* Source records *

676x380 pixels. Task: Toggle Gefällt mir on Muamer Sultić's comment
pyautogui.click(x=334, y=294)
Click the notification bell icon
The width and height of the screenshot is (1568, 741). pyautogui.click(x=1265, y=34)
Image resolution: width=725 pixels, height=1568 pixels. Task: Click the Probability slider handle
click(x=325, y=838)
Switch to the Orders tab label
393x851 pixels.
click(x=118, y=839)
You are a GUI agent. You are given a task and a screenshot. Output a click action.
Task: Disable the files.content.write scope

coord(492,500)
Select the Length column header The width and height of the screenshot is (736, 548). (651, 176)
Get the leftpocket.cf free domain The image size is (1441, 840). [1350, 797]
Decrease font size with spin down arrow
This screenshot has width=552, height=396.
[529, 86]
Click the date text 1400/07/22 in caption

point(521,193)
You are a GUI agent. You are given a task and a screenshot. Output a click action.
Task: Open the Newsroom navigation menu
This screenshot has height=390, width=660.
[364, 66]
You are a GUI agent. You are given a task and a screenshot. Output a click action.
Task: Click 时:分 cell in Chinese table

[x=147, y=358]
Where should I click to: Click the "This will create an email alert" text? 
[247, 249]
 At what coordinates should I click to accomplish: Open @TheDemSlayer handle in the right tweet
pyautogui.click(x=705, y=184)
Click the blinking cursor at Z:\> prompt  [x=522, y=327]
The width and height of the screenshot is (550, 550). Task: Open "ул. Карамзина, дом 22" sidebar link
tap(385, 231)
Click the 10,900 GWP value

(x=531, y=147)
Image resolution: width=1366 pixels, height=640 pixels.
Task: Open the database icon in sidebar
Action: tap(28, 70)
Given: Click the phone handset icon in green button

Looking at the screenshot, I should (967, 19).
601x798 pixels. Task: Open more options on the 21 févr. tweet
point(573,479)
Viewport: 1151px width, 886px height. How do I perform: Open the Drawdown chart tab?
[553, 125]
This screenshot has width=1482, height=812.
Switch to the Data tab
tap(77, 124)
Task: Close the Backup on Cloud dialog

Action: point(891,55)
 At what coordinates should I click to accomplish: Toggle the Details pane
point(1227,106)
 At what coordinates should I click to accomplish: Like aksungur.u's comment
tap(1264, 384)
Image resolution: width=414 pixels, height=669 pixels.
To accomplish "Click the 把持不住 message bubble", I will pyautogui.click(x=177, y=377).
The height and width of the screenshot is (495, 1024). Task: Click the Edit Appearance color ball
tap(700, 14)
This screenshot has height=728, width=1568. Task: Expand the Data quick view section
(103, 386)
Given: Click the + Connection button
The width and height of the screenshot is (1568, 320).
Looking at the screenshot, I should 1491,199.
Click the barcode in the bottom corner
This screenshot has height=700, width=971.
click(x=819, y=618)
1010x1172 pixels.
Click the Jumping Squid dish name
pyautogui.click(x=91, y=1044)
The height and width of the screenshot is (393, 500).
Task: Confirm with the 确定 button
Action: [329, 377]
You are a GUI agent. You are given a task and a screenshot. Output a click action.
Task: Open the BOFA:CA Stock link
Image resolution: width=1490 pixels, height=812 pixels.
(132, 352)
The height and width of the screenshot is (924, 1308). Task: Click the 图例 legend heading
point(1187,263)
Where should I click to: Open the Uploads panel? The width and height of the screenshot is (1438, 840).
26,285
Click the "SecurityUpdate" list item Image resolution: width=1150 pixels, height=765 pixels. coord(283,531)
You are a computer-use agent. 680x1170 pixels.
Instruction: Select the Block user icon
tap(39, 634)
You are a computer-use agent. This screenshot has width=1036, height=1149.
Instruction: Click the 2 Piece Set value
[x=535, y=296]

* Task item *
From the entries, copy out each line containing the word "computer".

* Response box *
You are a computer-use agent. 680x1170 pixels.
You are a computer-use agent. This screenshot has width=1036, height=1149.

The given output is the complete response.